● DATASET EXCERPTS:
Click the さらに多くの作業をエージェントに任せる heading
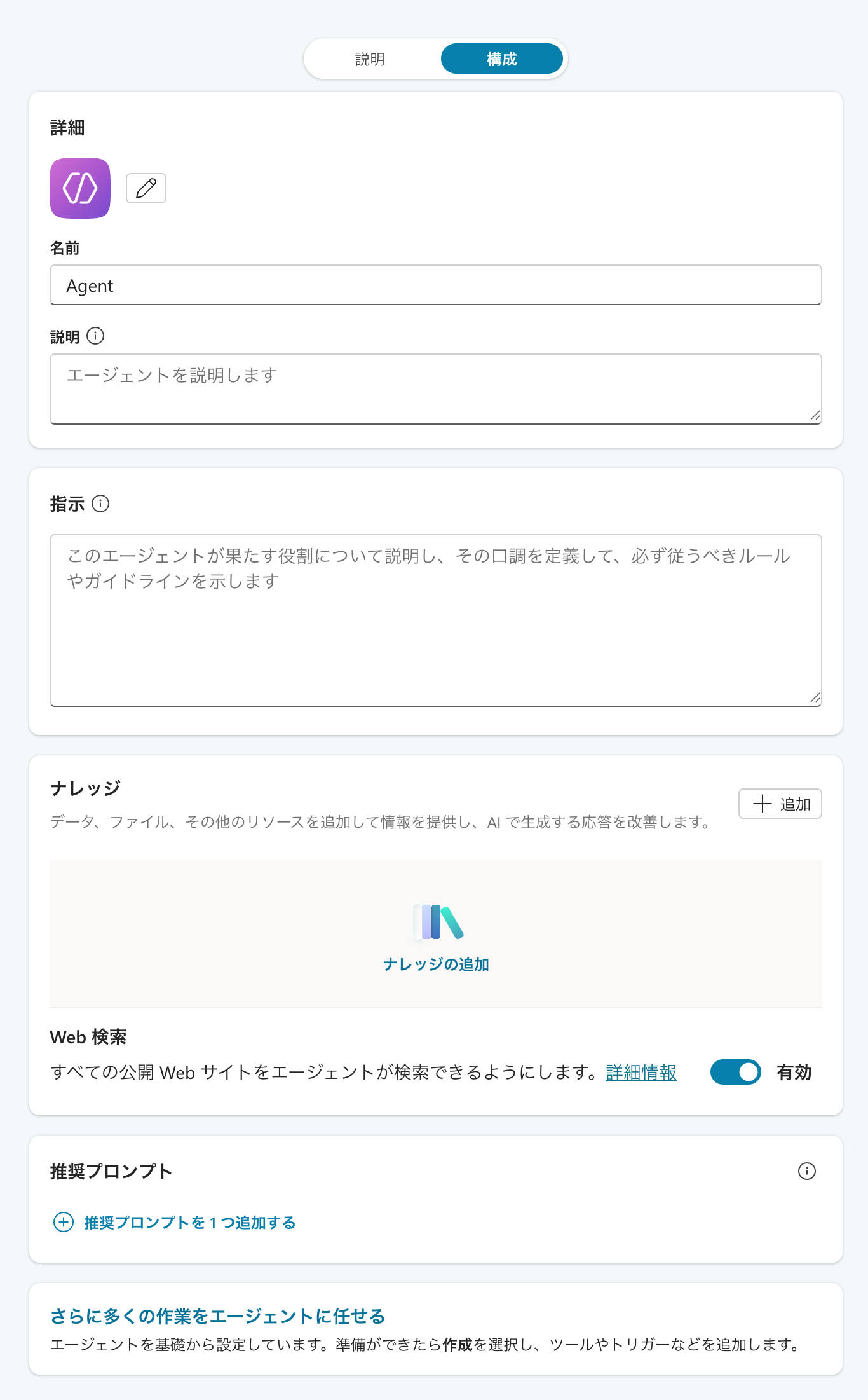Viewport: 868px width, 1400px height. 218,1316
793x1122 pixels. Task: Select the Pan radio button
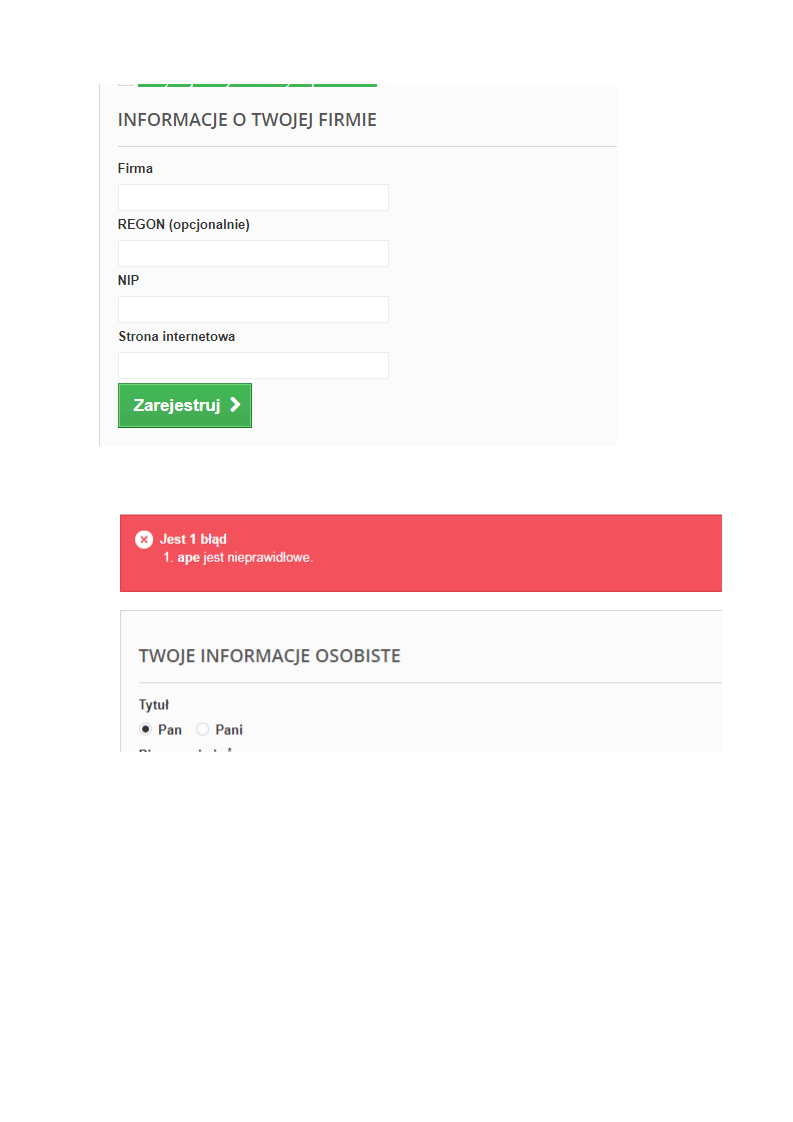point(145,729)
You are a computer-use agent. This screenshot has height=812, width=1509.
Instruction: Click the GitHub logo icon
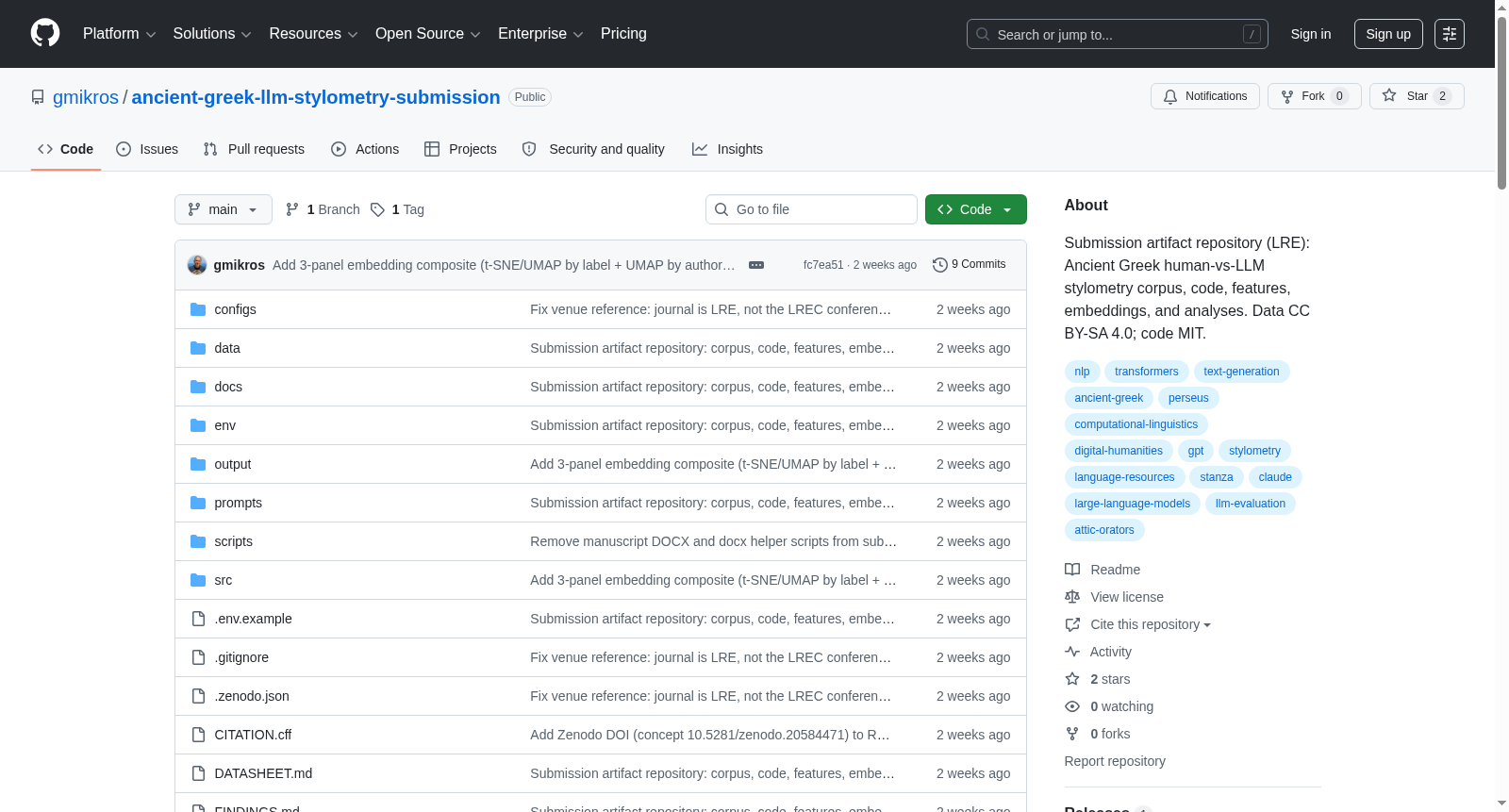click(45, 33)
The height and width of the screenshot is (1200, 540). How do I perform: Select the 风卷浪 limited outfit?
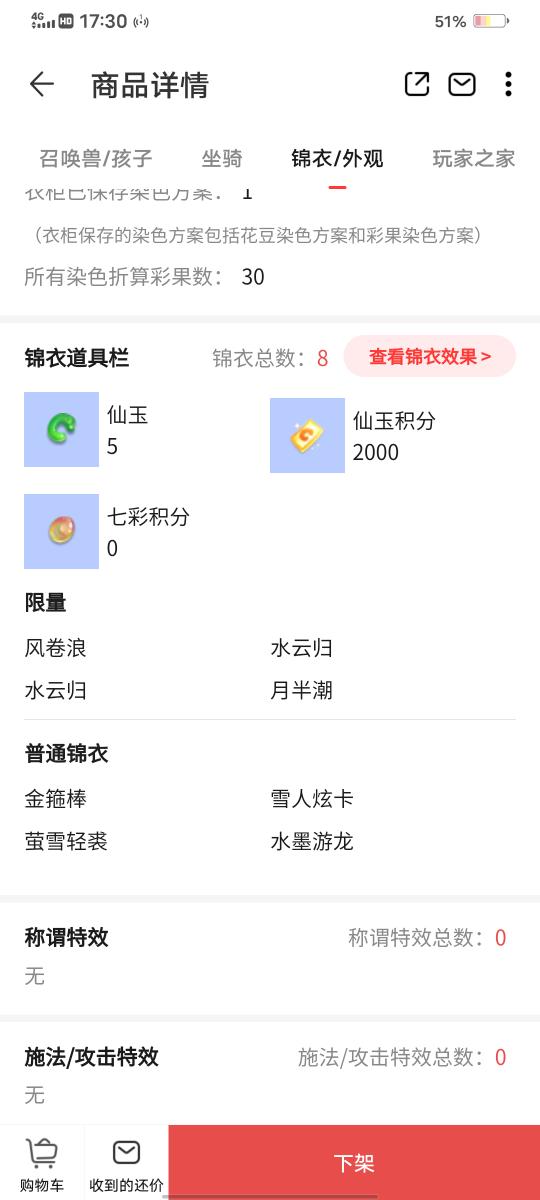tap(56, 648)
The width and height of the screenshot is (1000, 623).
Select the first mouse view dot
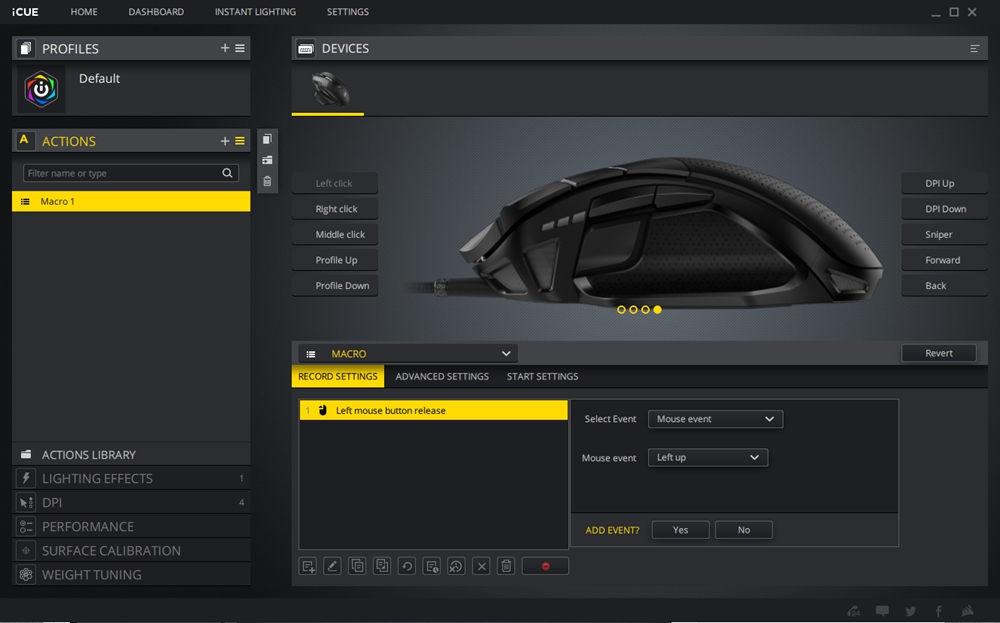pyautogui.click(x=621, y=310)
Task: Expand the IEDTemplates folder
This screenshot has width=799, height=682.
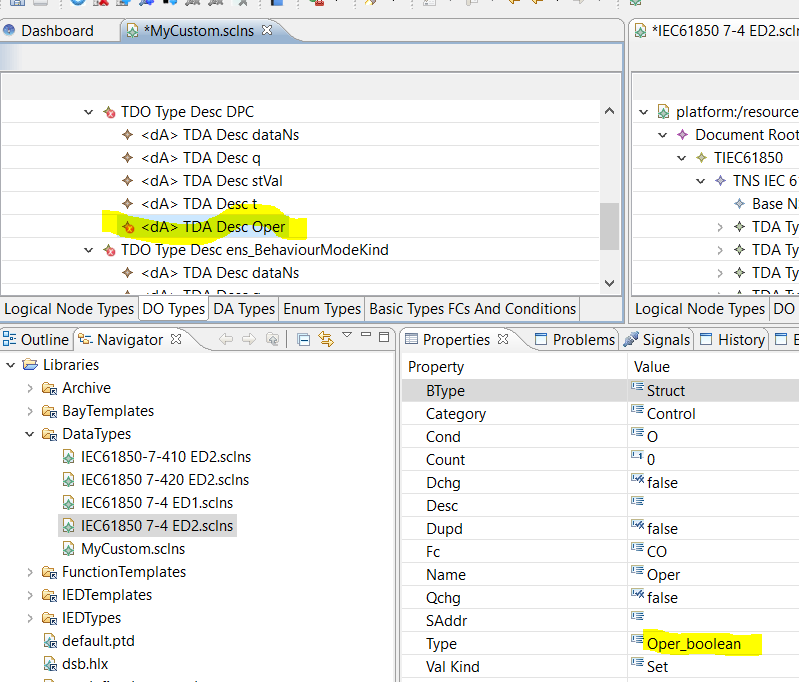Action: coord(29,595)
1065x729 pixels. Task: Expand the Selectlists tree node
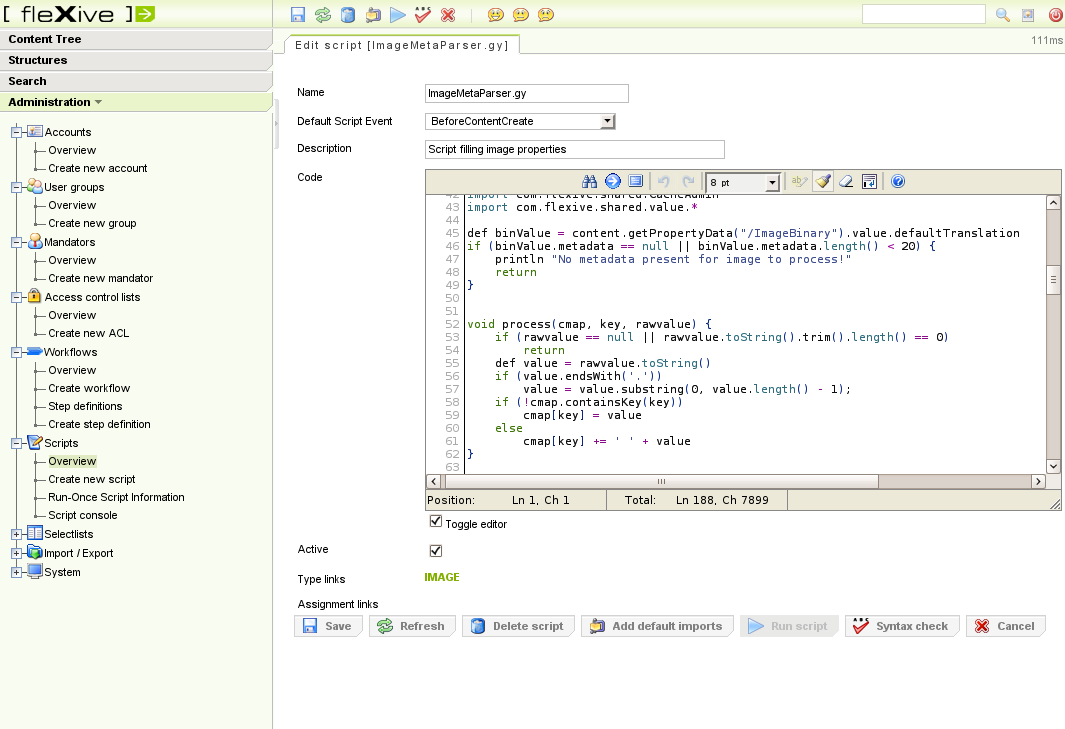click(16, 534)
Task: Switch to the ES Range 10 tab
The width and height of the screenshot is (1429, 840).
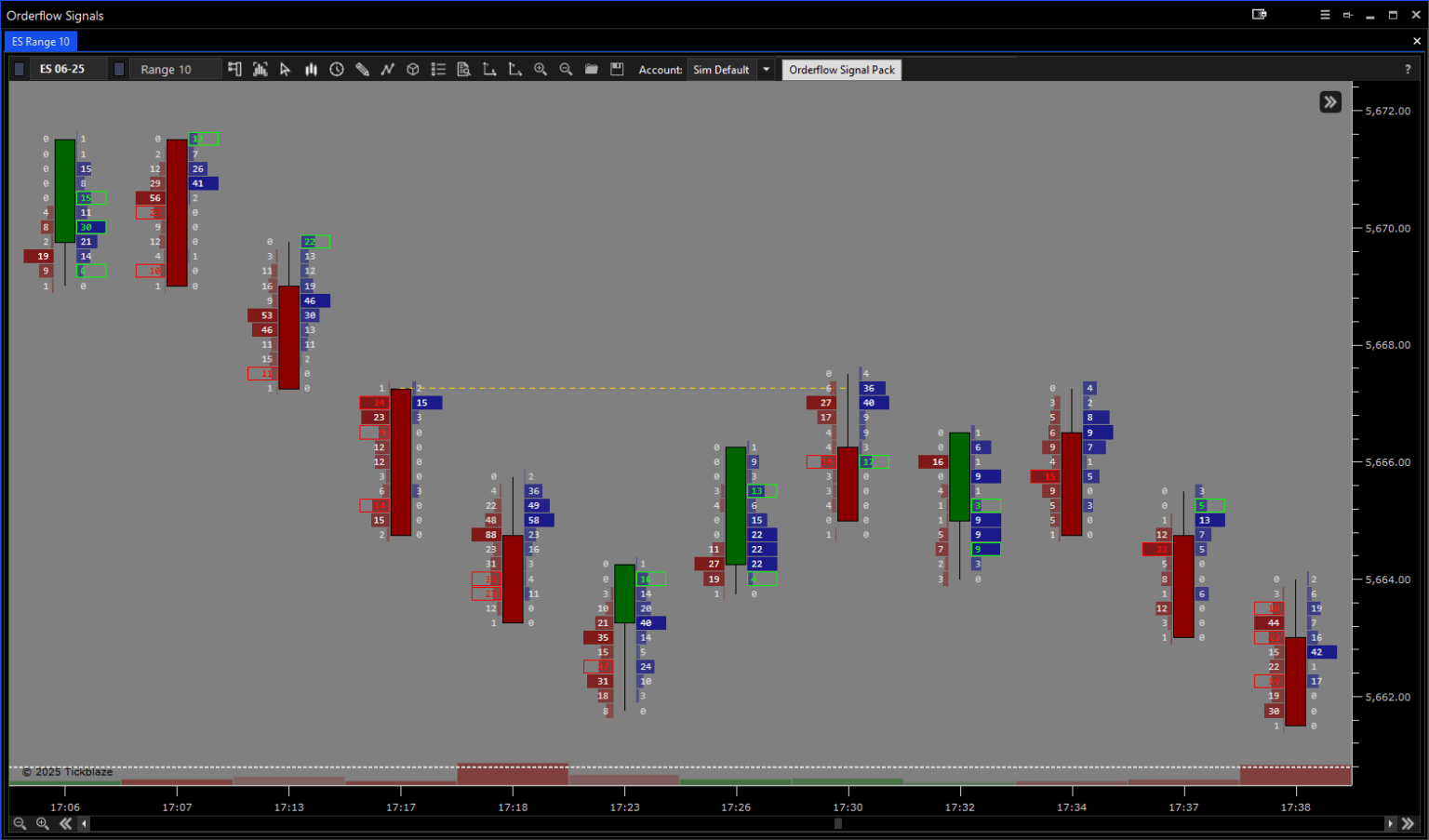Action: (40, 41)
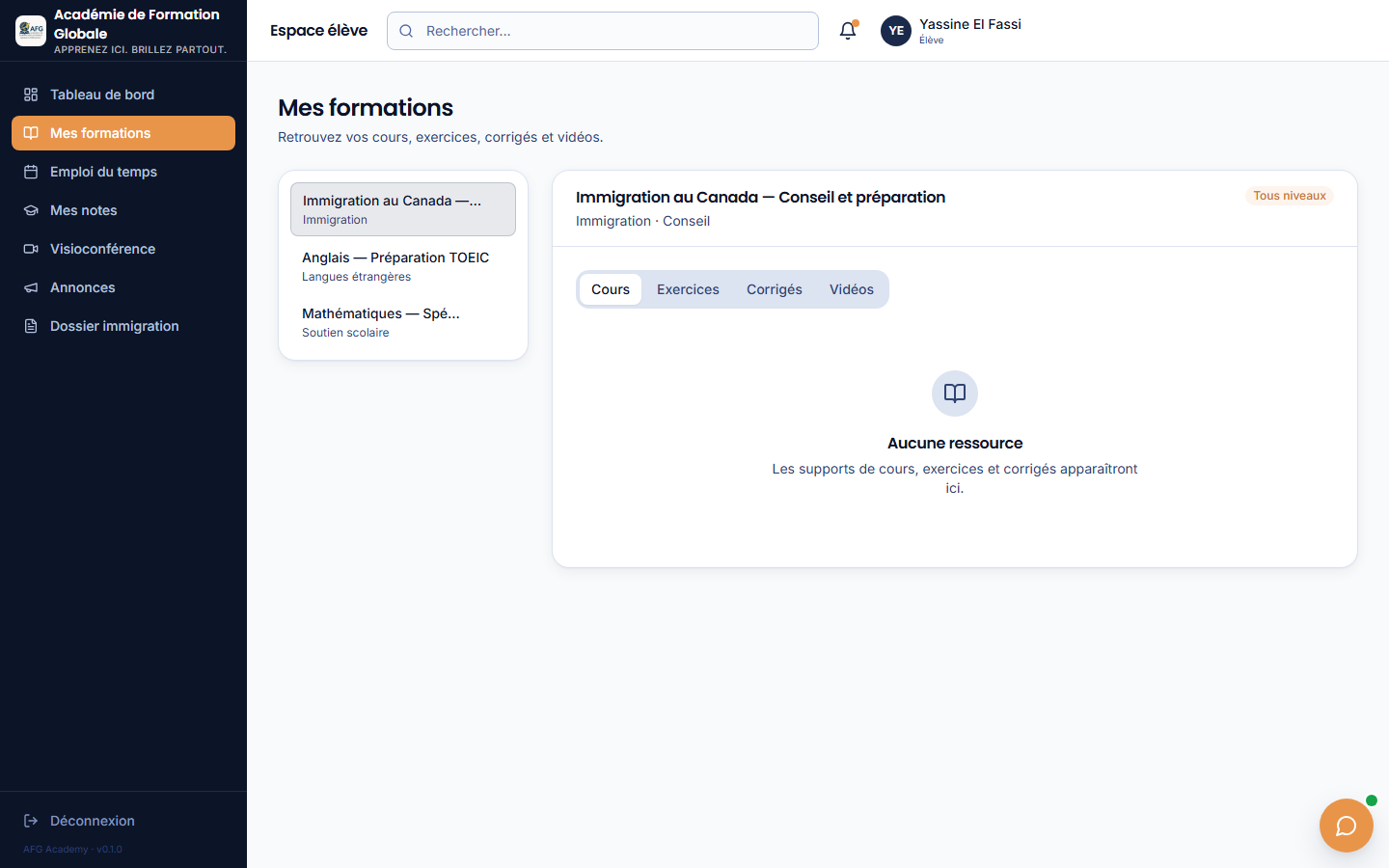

● WHAT IS BEING ASKED: What you write should match the entries exactly, except that the pictures are dropped.

● OUTPUT OF THE EXERCISE:
Click the さらに多くの作業をエージェントに任せる heading
Viewport: 868px width, 1400px height. 218,1316
793x1122 pixels. Task: Select the Pan radio button
point(145,729)
You are a computer-use agent. This screenshot has height=812, width=1509.
Instruction: Click the GitHub logo icon
click(45, 33)
The height and width of the screenshot is (1200, 540). How do I perform: Select the 风卷浪 limited outfit?
tap(56, 648)
The width and height of the screenshot is (1000, 623).
Select the first mouse view dot
pyautogui.click(x=621, y=310)
Task: Expand the IEDTemplates folder
This screenshot has width=799, height=682.
Action: coord(29,595)
1065x729 pixels. Task: Expand the Selectlists tree node
click(16, 534)
Task: Switch to the ES Range 10 tab
The width and height of the screenshot is (1429, 840).
Action: (40, 41)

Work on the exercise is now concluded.